NASA scientists say they’ve made a discovery in the Arctic Ocean ‘as dramatic and unexpected as finding a rainforest in the middle of a desert’.
When its Icescape expedition punched through three-foot thick sea ice, the team found waters richer in the microscopic marine plants known as phytoplankton than any other ocean region on Earth.
The expedition explored Arctic waters in the Beaufort and Chukchi seas along Alaska’s western and northern coasts onboard a US Coast Guard icebreaker.
“Part of NASA’s mission is pioneering scientific discovery, and this is like finding the Amazon rainforest in the middle of the Mojave Desert,” says Paula Bontempi, NASA’s ocean biology and biogeochemistry program manager in Washington.
“We embarked on Icescape to validate our satellite ocean-observing data in an area of the Earth that is very difficult to get to; we wound up making a discovery that hopefully will help researchers and resource managers better understand the Arctic.”
Phytoplankton, are the base of the marine food chain, but were thought to grow in the Arctic Ocean only after sea ice had retreated for the summer.
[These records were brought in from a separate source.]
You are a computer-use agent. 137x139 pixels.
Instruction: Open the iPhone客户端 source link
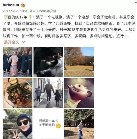[46, 11]
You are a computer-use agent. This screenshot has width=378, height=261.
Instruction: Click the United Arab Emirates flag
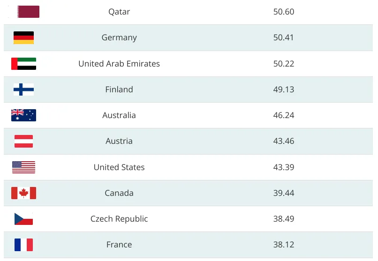point(23,64)
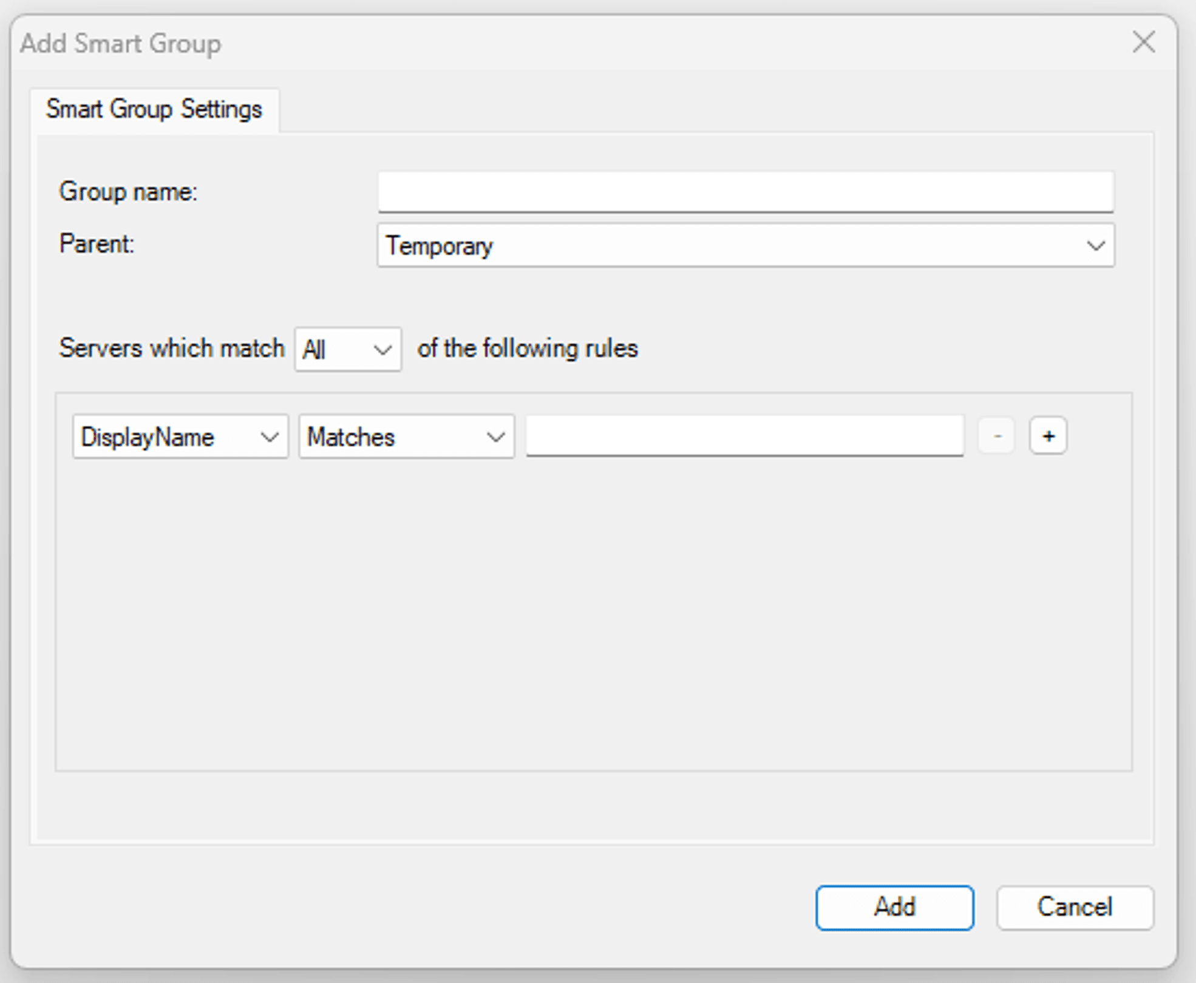Click the DisplayName dropdown chevron arrow

pos(269,437)
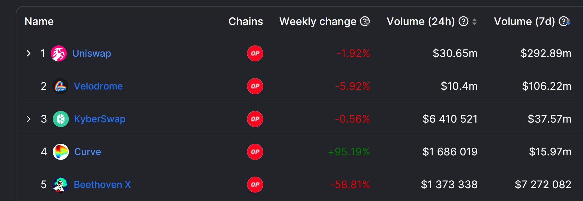Viewport: 583px width, 201px height.
Task: Sort by Volume (24h) using arrows
Action: (x=475, y=22)
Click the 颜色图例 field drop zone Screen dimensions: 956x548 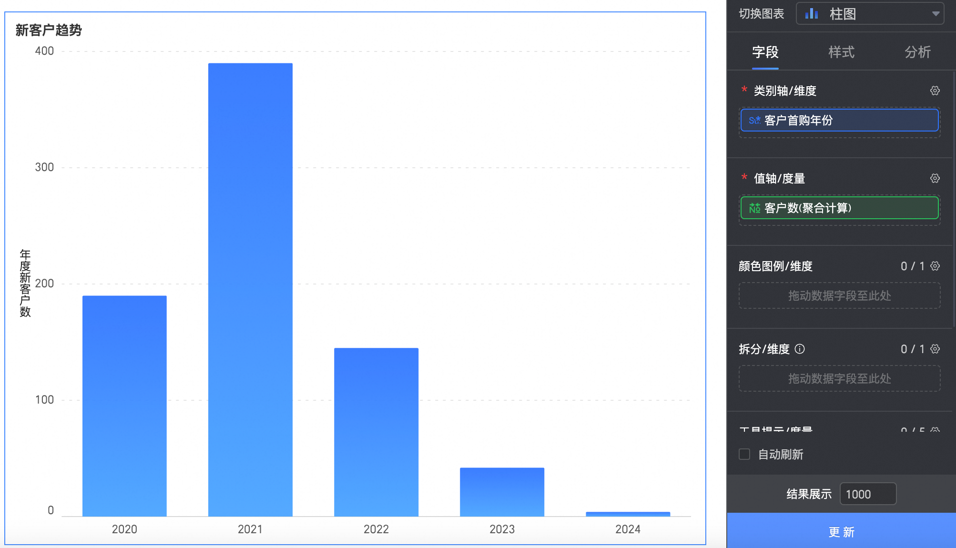[839, 295]
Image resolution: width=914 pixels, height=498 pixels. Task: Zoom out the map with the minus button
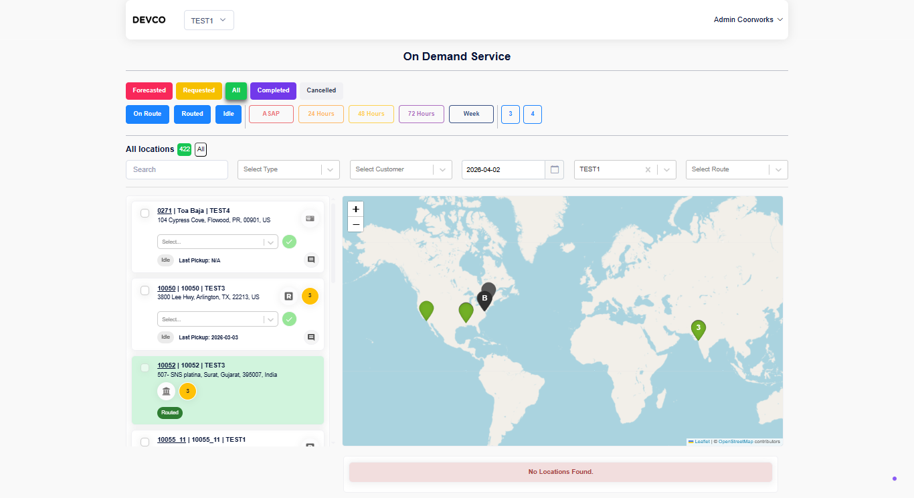coord(356,224)
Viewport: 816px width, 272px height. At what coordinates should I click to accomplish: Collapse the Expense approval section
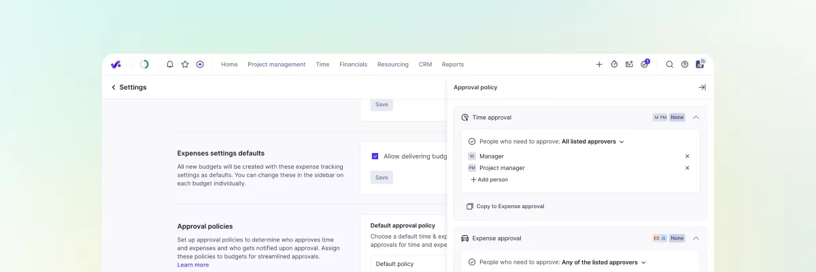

Scientists now think that the thinning Arctic ice is allowing sunlight to reach the waters under the sea ice, allowing the plants to bloom.
“If someone had asked me before the expedition whether we would see under-ice blooms, I would have told them it was impossible,” says Kevin Arrigo of Stanford University.
The blooms extended an astonishing 72 miles into the ice pack. They were extremely active, doubling in number more than once a day – more than three times faster than blooms in open waters. Researchers estimate that phytoplankton production under the ice in parts of the Arctic could be up to 10 times higher than in the nearby open ocean.
And the doscovery could be good news for the planet, as fast-growing phytoplankton consume large amounts of carbon dioxide. It does mean, of course, that scientists will now need to reassess the amount of carbon dioxide entering the Arctic Ocean.
“At this point we don’t know whether these rich phytoplankton blooms have been happening in the Arctic for a long time and we just haven’t observed them before,” says Arrigo. “These blooms could become more widespread in the future, however, if the Arctic sea ice cover continues to thin.”